Why choose one search over another?

The main advantage of a binary search is SPEED. Consider an array with, say, 1 million elements. A sequential search will take, on average, hundreds of thousands of steps to find the search value. But the binary search, since it divides the problem by two each time, takes far fewer. After one step, you have eliminated 500,000 elements! If you keep dividing, you’ll see it only takes a maximum of 20 steps to find an element. So much faster!
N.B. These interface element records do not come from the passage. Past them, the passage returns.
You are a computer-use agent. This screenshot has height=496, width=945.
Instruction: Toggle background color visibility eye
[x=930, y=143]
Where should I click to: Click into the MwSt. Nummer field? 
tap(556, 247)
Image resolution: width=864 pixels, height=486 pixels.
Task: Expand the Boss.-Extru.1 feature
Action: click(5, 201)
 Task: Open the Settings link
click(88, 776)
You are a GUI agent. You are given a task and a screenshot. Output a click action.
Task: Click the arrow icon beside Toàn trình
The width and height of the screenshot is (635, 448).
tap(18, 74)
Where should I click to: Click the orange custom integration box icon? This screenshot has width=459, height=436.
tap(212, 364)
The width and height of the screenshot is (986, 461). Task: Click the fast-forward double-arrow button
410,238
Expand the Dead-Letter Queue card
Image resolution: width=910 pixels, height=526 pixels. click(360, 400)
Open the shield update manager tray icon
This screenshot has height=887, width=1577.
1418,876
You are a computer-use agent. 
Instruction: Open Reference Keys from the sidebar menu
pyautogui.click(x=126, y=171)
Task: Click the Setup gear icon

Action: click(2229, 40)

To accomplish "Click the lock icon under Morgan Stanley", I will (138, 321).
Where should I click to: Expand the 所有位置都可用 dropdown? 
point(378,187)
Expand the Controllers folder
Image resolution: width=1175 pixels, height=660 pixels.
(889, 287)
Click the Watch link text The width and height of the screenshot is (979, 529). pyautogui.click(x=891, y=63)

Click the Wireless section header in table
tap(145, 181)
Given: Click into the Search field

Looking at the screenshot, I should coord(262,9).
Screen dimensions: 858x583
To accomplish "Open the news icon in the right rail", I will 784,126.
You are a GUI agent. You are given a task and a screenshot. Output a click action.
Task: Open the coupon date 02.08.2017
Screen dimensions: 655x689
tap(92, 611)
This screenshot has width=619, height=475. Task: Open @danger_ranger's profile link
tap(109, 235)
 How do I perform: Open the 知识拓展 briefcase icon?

The DISADVANTAGE is that the array needs to be sorted for binary search to work. That is often not realistic, and even the best sorting algorithm is much slower than a sequential search. Because of that, it’s usually only worth sorting an unsorted array if you are going to search it hundreds or thousands of times. A sequential search is also much easier to implement, and for small arrays will almost always be fast enough on modern computers.

So the decision tree for sequential vs binary looks like this:

Search flowchart

Note that other data structures, specifically IB collections, can’t use binary search at all! Since there is no way to “jump” to the middle of a collection, a linear search is the ONLY option for collections.

Search algorithm exercises

  1. Tracing binary search

    Create a trace table on the binary search pseudocode algorithm above with the following values:

    1
    2
    
    ARR = [1, 2, 3, 5, 7, 11, 13, 17, 19, 23, 29, 31, 37]
    SEARCHVAL = 15
    

    You can use this first line to give you a start.

    SEARCHVAL FOUND MAXPOS MINPOS MINPOS <= MAXPOS and not FOUND? MIDPOS ARR[MIDPOS] Output
                   
    Click to expand answer
    SEARCHVAL FOUND MAXPOS MINPOS MINPOS <= MAXPOS and not FOUND? MIDPOS ARR[MIDPOS] OUTPUT
    15 false 13 0 true 6 13  
    15 false 13 7 true 10 29  
    15 false 9 7 true 8 19  
    15 false 9 9 true 9 17  
    15 false 8 9 false     -1
  2. Tracing binary search again!

    Create a trace table on the binary search pseudocode algorithm above with the following values:

    1
    2
    
    ARR = [1, 2, 3, 5, 7, 11, 13, 17, 19, 23, 29, 31, 37]
    SEARCHVAL = 5
    

    You can use this first line to give you a start.

    SEARCHVAL FOUND MAXPOS MINPOS MINPOS <= MAXPOS and not FOUND? MIDPOS ARR[MIDPOS] Output
                   
    Click to expand answer
    SEARCHVAL FOUND MAXPOS MINPOS MINPOS <= MAXPOS and not FOUND? MIDPOS ARR[MIDPOS] OUTPUT
    5 false 13 0 true 6 13  
    5 false 5 0 true 2 3  
    5 false 5 3 true 4 7  
    5 false 3 3 true 3 5  
    5 true 3 3 false 3   3
  3. For each of the following scenarios, decide if a binary search would be worth the effort.

    1. You want to implement a spell checker that looks up words in a large dictionary of several hundred thousand words.
    2. You want to find the the highest score in an unsorted array of high scores.
    3. You have an array of Ball objects in a game in processing and want to search for the ball closest to the mouse
    Click to expand answer

    a) Yes! This is a perfect binary search scenario. b) nope. Not sorted, go sequential. c) Nope! Not sorted, go sequential.